Мне не хочется ничего ей объяснять. Хотя сказать можно многое. Вероятно, моя ранняя старость началась в тот день, когда я стоял по одну сторону гроба, а весь остальной мир — по другую. Между нами лежала Надежда. Мои друзья совершенно искренне мне сочувствовали, вот в чем дело. Они даже подбадривали меня — ничего, мол, жизнь продолжается. Правда, при этом отводили взгляды. Они обещали заходить почаще и полностью сдержали обещание. В первое время их невыносимые визиты происходили почти каждый день. Они приходили, садились на кухне со скорбными лицами, я наливал им чай... Разговоры не клеились. Про Надежду они стеснялись напоминать, как сейчас Катенька, а все другие темы казались им мелкими по сравнению с моей бедой.

Мои друзья решили, что я умер вместе со своей женой, а в моем теле осталось что-то непонятное, какая-то душа-мумия. Отныне они не рассказывали при мне сальных анекдотов, не хвастали приключениями по женской части. Даже громкий смех в моем доме казался им недопустимым.

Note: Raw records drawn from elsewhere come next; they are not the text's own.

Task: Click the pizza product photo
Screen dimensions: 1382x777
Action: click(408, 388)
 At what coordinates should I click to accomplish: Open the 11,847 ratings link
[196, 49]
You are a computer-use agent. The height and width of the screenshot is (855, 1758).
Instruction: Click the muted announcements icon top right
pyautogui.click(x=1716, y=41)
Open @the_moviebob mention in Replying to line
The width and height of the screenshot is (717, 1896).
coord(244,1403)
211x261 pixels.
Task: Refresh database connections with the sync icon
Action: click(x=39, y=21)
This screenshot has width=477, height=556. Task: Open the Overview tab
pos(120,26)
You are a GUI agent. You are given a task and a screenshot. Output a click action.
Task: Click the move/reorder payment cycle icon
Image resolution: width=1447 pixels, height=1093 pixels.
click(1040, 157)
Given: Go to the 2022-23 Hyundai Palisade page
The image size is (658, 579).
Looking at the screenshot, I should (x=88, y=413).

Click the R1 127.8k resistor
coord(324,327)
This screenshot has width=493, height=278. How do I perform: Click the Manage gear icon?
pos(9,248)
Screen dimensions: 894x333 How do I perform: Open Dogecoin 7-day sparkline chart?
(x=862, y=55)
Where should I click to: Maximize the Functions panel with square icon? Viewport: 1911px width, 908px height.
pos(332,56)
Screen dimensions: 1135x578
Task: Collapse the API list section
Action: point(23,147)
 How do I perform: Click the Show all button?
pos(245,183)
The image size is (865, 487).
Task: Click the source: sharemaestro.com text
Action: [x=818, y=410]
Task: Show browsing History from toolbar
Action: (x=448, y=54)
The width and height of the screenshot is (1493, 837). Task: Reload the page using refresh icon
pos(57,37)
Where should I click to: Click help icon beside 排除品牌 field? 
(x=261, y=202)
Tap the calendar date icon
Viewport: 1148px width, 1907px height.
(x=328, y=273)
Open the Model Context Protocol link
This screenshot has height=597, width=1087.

Я ничего не говорил, но мысленно орал им: что же вы делаете, сволочи! Не хмурьтесь, не молчите! Таскайте меня по кабакам, заваливайтесь ночью пьяные и веселые, приводите своих нечаянных подружек — не прогоню, не обижусь. Жизнь продолжается, и я хочу жить!

Жизнь продолжается, уверяли они меня на кладбище. Но, видимо, уже знали, что продолжать им придется без меня. Нет, они остались верны мне. Пустят к себе в любое время суток, окажут любую услугу, дадут взаймы сколько надо денег. Но сами — сами не придут ко мне ни с какими просьбами. Это не дружба. Это шефство.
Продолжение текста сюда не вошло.